SOURCE EXTRACT:
▼

Rise of The Ignorant

Rise of The Ignorant

FirstGrader1Government politics clashed explosively today with education in Kenya as a court struck down a teachers’ pay raise that had ended a devastating national strike.

Kenya better take a lesson from the U.S.: compromise education and you’ll empower the ignorant. Soon Donald Trump will be running for President of Kenya.

Teachers in Kenya are employees of the federal government rather than state governments as in the U.S. The 5-week long strike which ended in October was therefore nationwide.

The pain of that strike didn’t end with the misery of teachers forfeiting their livelihoods to promote their rights. Kenyan teachers earn 12 times the average national pay, so a huge buying sector of the economy was shut off just as the overall Kenyan economy began to slump.

Ultimately the government agreed to a more than 50% pay increase. The court decision, today, reverses that on the technical grounds that the agency authorizing the increase did so unconstitutionally.

(It’s actually fascinating: the lower Appeals Court effectively reversed a higher Supreme Court ruling. The teachers union is now appealing this lower court ruling back to the higher court. Can’t help but loving this tinkering with government bureaucracy.)

If the pay increase is sustained Kenyan teachers will earn more than 15 times the national average. (In the U.S. a teacher’s salary is almost identical to the national average.)

▲

DATA FOR ANALYSIS:
▼

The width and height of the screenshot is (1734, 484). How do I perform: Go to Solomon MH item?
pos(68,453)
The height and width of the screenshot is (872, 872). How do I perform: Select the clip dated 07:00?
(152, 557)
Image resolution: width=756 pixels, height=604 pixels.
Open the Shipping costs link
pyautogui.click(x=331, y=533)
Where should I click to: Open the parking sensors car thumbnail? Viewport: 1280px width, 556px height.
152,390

▲
▼

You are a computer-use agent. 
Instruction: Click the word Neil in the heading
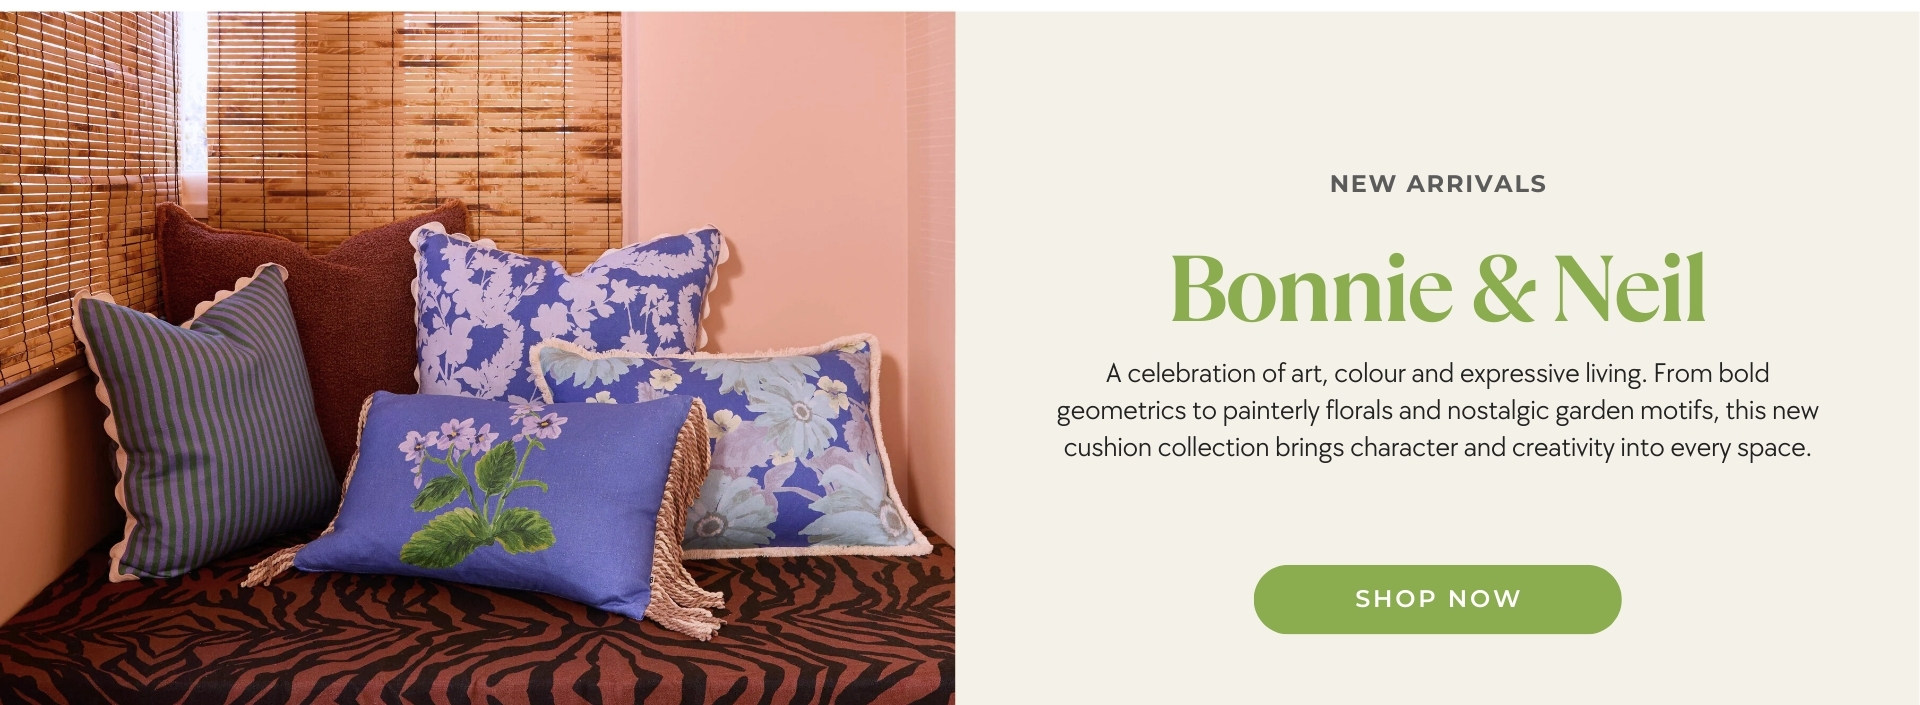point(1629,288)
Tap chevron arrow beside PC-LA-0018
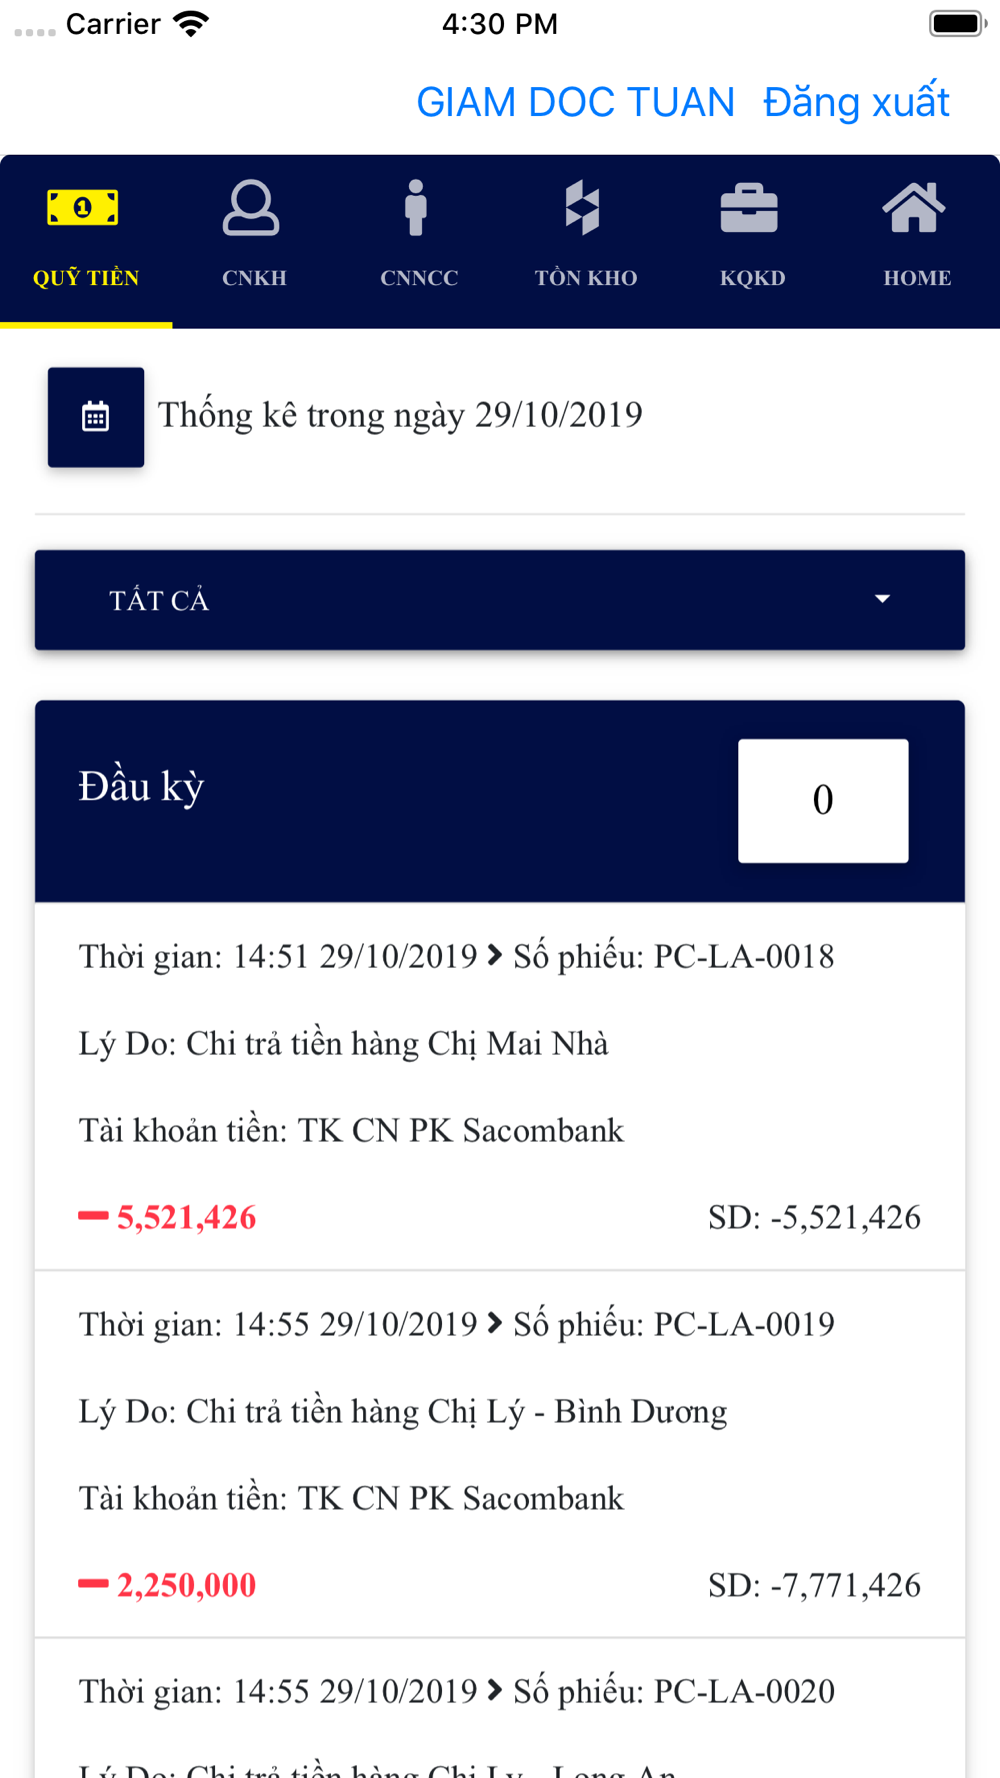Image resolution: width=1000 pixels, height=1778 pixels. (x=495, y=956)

▲

REQUIREMENT 1:
Decide whether each statement below agrees with the article on Kenyan teachers' pay above. Answer yes or no for each, and quote the deciding words of the article.
(a) Teachers in Kenya are employed by state governments.
(b) The strike lasted five weeks and ended in October.
(c) In the U.S., a teacher's salary is far above the national average.
REQUIREMENT 2:
Repeat, word for word, the part of the article on Kenyan teachers' pay above from "FirstGrader1Government politics clashed" up to and including "devastating national strike.".

PROBLEM SOLUTION 1:
(a) No: "Teachers in Kenya are employees of the federal government rather than state governments as in the U.S."
(b) Yes: "The 5-week long strike which ended in October was therefore nationwide."
(c) No: "In the U.S. a teacher’s salary is almost identical to the national average."

PROBLEM SOLUTION 2:
FirstGrader1Government politics clashed explosively today with education in Kenya as a court struck down a teachers’ pay raise that had ended a devastating national strike.